── Available data
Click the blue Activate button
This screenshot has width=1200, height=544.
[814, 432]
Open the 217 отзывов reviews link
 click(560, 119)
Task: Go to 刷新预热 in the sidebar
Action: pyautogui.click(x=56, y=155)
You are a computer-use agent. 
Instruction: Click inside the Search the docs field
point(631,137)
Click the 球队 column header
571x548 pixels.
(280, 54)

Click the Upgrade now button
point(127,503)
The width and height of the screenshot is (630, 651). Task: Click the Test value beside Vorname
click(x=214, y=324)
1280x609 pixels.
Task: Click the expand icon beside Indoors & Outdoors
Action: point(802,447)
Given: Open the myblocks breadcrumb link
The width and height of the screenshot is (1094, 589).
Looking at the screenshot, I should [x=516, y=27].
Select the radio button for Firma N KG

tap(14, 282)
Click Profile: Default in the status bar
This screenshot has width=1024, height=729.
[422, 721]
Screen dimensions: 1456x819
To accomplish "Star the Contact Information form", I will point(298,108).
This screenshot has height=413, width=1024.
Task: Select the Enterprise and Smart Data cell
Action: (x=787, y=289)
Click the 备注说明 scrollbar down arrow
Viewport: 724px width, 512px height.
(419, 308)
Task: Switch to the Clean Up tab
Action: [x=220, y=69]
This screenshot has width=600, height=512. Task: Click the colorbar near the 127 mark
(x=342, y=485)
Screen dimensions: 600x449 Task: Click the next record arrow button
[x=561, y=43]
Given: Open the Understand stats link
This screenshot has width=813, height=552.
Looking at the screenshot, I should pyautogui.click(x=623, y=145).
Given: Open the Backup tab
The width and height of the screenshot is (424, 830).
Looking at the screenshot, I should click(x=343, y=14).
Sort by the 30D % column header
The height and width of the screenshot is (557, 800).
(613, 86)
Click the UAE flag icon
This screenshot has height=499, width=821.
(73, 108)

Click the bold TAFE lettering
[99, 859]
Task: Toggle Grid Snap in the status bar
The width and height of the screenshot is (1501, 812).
────
Given instruction.
Rewrite all of the items above, swapping each "Given" for "Goal" and leaving every other character as it is.

Solution to this problem.
Click the blue Activate button
This screenshot has width=1200, height=544.
[814, 432]
Open the 217 отзывов reviews link
 click(560, 119)
Task: Go to 刷新预热 in the sidebar
Action: pyautogui.click(x=56, y=155)
You are a computer-use agent. 
Instruction: Click inside the Search the docs field
point(631,137)
Click the 球队 column header
571x548 pixels.
(280, 54)

Click the Upgrade now button
point(127,503)
The width and height of the screenshot is (630, 651). Task: Click the Test value beside Vorname
click(x=214, y=324)
1280x609 pixels.
Task: Click the expand icon beside Indoors & Outdoors
Action: point(802,447)
Goal: Open the myblocks breadcrumb link
The width and height of the screenshot is (1094, 589).
Looking at the screenshot, I should [x=516, y=27].
Select the radio button for Firma N KG

tap(14, 282)
Click Profile: Default in the status bar
This screenshot has width=1024, height=729.
[422, 721]
Screen dimensions: 1456x819
To accomplish "Star the Contact Information form", I will point(298,108).
This screenshot has height=413, width=1024.
Task: Select the Enterprise and Smart Data cell
Action: (x=787, y=289)
Click the 备注说明 scrollbar down arrow
Viewport: 724px width, 512px height.
(419, 308)
Task: Switch to the Clean Up tab
Action: [x=220, y=69]
This screenshot has width=600, height=512. Task: Click the colorbar near the 127 mark
(x=342, y=485)
Screen dimensions: 600x449 Task: Click the next record arrow button
[x=561, y=43]
Goal: Open the Understand stats link
This screenshot has width=813, height=552.
Looking at the screenshot, I should pyautogui.click(x=623, y=145).
Goal: Open the Backup tab
The width and height of the screenshot is (424, 830).
Looking at the screenshot, I should click(x=343, y=14).
Sort by the 30D % column header
The height and width of the screenshot is (557, 800).
(613, 86)
Click the UAE flag icon
This screenshot has height=499, width=821.
(73, 108)

Click the bold TAFE lettering
[99, 859]
Task: Toggle Grid Snap in the status bar
The width and height of the screenshot is (1501, 812).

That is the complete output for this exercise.